La luce della speranza

Nella speranza Marbjena arriva in Italia, guerriera di una luce chiamata riscatto. Si adatta a diversi lavori finché il suo sogno diventa la realtà in scena per noi al Teatro Lo Spazio.

Marbjena ci concede il permesso di assistere alla sua vita raccontata sul palco, senza inutili perbenismi.

Messaggi trasversali ci permettono di entrare e uscire con lei dalle molteplici scene rappresentate in un unico dettaglio scenografico: una vasca e uno specchio che non riflette ma deframmenta per riconsegnare al pubblico le schegge fra le parole della protagonista.

“I gradini della vita vanno lenti”

L’analisi

La regia di Melania Giglio rende questo splendido monologo indimenticabile.

I movimenti eleganti ed essenziali che riempiono di meraviglia gli occhi della platea sono esercizi di stile che portano la sua firma inconfondibile.

Esempio ne è la dolorosa, quanto impetuosa, scena della perdita dell’amata sorella di Marbjena.

Rosso di dolore e di passione diventa infine l’abito di scena della protagonista.

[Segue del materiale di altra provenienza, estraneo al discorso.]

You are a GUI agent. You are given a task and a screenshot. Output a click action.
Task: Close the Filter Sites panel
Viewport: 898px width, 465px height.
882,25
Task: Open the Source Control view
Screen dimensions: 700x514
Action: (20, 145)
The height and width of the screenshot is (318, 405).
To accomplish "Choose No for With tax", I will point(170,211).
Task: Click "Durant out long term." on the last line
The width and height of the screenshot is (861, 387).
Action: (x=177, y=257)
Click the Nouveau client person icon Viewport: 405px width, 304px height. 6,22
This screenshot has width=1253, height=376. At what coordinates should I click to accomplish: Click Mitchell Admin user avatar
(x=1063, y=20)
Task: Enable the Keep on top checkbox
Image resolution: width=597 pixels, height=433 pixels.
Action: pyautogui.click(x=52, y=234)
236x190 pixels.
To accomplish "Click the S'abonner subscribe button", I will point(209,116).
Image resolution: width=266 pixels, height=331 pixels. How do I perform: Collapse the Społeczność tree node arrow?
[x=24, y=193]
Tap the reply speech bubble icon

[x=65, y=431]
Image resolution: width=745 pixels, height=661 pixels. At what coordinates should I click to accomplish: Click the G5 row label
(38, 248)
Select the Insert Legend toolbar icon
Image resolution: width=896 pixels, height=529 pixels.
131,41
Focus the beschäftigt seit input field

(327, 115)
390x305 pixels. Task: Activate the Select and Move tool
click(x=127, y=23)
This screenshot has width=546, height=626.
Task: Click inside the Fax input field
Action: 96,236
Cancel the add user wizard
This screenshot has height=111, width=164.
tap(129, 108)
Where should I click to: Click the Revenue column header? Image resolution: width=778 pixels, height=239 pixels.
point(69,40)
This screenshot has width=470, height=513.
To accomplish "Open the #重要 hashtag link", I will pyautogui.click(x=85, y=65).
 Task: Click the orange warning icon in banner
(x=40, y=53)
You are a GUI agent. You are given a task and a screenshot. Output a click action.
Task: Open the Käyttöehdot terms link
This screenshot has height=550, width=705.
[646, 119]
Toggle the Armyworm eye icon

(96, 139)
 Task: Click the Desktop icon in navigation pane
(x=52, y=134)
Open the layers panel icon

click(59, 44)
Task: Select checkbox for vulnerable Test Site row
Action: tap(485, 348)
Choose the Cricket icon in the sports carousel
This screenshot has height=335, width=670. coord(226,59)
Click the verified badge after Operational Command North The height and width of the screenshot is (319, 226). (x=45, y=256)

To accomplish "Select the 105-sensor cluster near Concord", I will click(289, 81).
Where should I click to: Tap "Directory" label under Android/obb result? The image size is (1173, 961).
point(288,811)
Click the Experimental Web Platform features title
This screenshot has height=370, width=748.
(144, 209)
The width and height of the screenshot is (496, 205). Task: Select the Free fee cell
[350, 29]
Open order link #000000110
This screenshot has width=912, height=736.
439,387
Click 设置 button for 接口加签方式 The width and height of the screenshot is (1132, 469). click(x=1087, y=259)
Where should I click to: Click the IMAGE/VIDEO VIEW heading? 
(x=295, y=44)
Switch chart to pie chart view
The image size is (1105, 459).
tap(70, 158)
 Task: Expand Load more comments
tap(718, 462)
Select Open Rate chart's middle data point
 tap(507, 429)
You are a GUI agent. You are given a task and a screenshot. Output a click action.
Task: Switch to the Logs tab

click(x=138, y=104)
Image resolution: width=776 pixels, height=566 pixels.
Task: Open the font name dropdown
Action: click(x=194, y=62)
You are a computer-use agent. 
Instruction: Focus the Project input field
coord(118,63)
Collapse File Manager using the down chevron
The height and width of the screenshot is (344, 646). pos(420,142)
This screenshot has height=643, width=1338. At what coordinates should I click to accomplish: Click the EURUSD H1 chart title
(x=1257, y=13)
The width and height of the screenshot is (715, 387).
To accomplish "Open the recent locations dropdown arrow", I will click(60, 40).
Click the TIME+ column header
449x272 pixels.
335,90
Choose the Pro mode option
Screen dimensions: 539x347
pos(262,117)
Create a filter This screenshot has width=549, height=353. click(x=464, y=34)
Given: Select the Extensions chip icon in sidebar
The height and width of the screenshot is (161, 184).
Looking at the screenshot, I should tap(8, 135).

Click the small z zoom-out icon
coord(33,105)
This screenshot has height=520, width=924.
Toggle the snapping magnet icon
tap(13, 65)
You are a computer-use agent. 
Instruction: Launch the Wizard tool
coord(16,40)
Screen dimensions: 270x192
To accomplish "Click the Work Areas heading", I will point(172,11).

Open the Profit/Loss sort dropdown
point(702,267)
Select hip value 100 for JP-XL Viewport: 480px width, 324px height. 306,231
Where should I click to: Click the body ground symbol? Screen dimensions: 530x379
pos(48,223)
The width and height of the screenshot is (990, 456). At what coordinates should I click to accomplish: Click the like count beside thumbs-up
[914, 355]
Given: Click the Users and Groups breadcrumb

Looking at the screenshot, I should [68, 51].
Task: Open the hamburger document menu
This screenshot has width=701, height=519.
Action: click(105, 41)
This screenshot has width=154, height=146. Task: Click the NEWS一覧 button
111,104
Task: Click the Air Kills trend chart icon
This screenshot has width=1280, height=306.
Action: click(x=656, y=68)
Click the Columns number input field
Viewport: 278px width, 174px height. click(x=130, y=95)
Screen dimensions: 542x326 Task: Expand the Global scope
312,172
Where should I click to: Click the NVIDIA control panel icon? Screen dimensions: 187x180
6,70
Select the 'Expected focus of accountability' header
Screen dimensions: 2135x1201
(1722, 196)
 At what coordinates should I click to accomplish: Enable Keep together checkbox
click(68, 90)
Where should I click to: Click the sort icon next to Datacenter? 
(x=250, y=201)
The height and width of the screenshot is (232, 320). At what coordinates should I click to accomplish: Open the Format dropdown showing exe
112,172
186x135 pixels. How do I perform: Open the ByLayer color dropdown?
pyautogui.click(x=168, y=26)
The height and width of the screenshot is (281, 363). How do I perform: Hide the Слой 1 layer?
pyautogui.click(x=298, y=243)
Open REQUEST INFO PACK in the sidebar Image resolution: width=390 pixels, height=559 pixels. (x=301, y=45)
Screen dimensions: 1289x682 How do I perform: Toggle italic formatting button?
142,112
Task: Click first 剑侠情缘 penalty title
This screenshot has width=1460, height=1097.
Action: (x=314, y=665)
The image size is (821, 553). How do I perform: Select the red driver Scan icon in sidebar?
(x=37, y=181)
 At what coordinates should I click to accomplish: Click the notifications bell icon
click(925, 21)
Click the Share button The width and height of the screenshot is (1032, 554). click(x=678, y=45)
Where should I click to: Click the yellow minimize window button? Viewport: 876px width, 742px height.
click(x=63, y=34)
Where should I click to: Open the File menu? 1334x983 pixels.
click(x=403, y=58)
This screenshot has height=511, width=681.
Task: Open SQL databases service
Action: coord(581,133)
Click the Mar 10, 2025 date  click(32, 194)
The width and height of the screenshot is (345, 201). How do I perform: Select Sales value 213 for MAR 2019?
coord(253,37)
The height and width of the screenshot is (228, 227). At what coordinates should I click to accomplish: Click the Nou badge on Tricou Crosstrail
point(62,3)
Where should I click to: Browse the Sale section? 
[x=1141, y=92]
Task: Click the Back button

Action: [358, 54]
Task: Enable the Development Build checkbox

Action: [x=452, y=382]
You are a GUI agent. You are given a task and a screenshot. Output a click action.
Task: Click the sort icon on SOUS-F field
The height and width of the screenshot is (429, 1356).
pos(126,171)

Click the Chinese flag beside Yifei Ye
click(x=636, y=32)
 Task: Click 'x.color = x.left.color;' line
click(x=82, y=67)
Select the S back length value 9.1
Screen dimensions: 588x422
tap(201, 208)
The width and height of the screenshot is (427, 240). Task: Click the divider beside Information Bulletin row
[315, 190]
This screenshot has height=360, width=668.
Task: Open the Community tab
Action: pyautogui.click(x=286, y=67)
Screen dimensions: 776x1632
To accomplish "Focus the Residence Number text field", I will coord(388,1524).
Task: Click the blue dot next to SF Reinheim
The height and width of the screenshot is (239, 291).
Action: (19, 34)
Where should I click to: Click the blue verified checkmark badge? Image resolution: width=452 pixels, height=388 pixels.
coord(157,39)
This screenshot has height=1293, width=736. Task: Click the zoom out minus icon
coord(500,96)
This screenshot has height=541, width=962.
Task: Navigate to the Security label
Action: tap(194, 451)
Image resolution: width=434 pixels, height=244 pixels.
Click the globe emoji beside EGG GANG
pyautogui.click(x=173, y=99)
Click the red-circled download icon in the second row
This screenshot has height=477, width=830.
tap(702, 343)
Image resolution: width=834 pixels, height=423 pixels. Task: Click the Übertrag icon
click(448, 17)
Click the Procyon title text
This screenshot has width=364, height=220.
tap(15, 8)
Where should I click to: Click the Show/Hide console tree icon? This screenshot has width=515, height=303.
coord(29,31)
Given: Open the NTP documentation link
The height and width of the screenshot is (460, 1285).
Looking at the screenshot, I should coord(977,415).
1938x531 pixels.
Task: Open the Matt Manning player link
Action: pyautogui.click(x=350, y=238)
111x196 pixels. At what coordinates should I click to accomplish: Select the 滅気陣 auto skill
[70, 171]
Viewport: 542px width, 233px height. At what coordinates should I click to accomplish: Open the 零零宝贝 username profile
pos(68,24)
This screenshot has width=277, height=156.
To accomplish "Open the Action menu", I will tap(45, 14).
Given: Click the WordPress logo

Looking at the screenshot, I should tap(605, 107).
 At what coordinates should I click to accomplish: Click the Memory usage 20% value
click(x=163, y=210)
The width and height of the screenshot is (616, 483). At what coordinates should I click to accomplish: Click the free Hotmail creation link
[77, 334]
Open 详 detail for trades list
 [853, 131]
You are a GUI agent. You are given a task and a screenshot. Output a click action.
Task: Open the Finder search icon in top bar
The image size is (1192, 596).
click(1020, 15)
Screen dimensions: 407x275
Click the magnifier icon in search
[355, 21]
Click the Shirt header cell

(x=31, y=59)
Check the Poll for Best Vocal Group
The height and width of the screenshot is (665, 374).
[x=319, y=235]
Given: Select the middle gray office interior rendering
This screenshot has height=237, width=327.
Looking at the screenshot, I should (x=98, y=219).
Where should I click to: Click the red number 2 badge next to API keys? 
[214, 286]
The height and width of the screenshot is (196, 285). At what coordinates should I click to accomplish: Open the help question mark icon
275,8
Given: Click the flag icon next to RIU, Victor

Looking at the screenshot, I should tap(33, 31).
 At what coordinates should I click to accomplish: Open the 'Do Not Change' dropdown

Rosso come la rabbia che mai ha avuto la meglio, rosso come l’amore per la donna della sua vita che arriva proprio quando nell’amore, Marbjena, non crede più.

AlbaniaItalia solo andata” mi ha catturata per la cura nella drammaturgia, per non avere ceduto alle lusinghe dei luoghi comuni e per la naturalezza con la quale ci guida attraverso argomenti ancora oggi anacronisticamente scomodi.

Un lungo applauso accompagna Marbjena al termine dello spettacolo.

Un applauso che vale una vita intera.